The Portable Document Format (PDF) file format is one of the most ubiquitous standards in the computing world. Even the most naive computer user is likely to know what a PDF is—a way of publishing documents that preserves all of the author’s formatting choices, no matter which system is used to view them. The story behind how PDFs came to be is actually longer and more interesting than you might think. It starts with the Cold War.
Vannevar Bush was born in 1890. An electrical engineer, he was instrumental in developing military applications radar (RAdio Detection And Ranging). He was a prolific inventor and futurist, and predicted everything from hypertext (as in HTML) to tablet computing (as in iPads).
In 1945, just before the beginning of the Cold War, he published a futurist article entitled As We May Think. In it, he described a device he named the memex.

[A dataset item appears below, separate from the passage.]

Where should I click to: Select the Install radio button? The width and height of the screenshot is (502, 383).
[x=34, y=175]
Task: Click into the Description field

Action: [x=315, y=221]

Bush envisioned the memex as something like Wikipedia on an iPad—in other words, hypertext documents on a screen that read like paper. This should be starting to sound familiar already.

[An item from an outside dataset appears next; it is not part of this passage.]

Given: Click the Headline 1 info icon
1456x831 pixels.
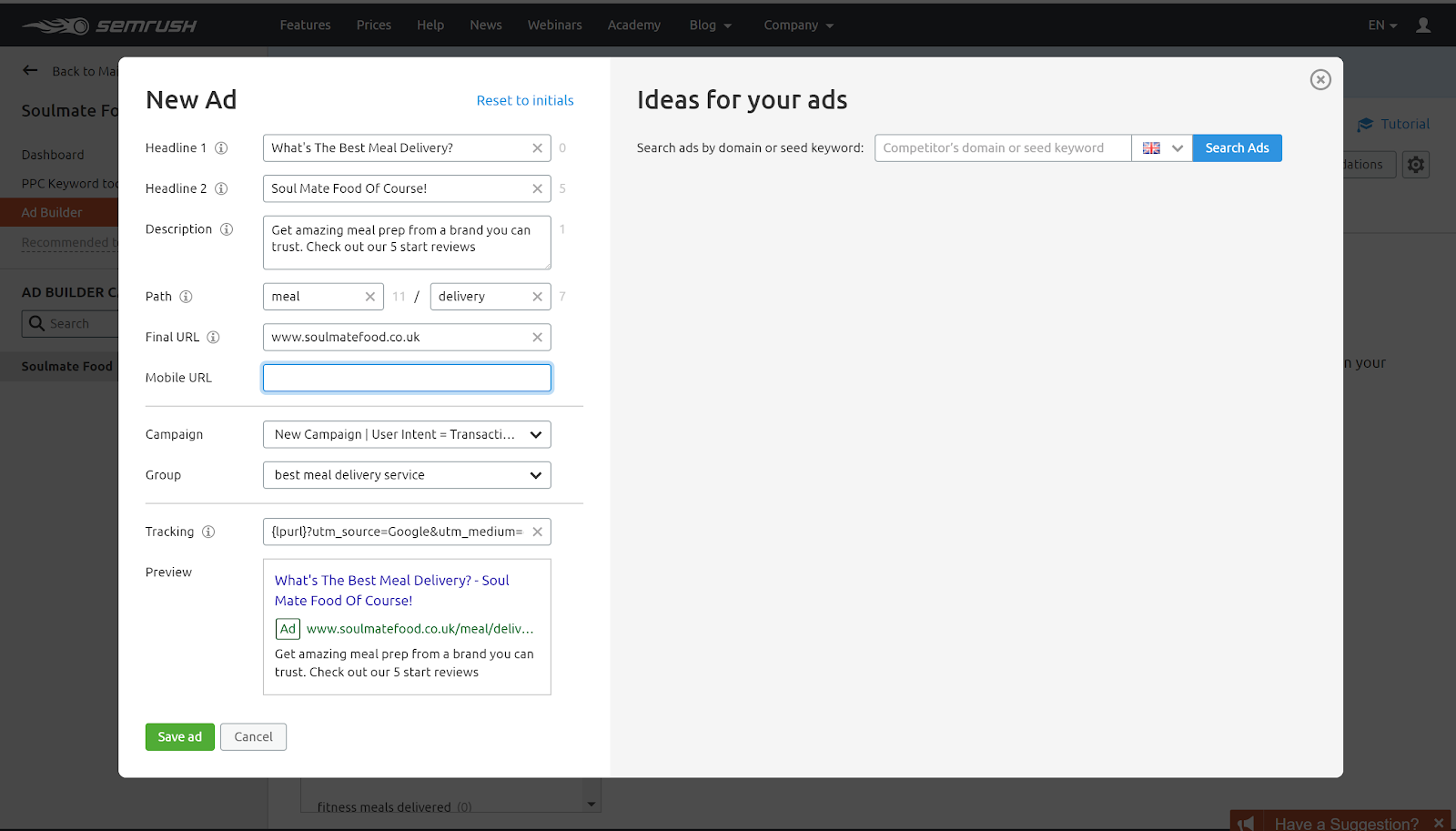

It’s a funny coincidence that Bush was a radar expert, because the chain of events that led to PDF started not only with the concepts from Bush’s memex, but was also deeply rooted in radar hardware that was developed at MIT, where Bush was on the board of governors, after having done much of his early work as a professor there.
By 1951 the Cold War was in full swing, and both the United States and the Soviet Union were frantically investing in war technology, with an emphasis on intercontinental ballistic missiles (ICBMs) and strategic bombers armed with nuclear warheads. As it would be another ten years before ICBMs would be practically feasible, the main focus was on the bombers, specifically identifying and intercepting the enemy’s ones. The main technology in this arms race was radar. The North American Air Defense Command (NORAD) sponsored a research project at MIT called Whirlwind, which would later develop into something called SAGE (Semi-Automatic Ground Environment).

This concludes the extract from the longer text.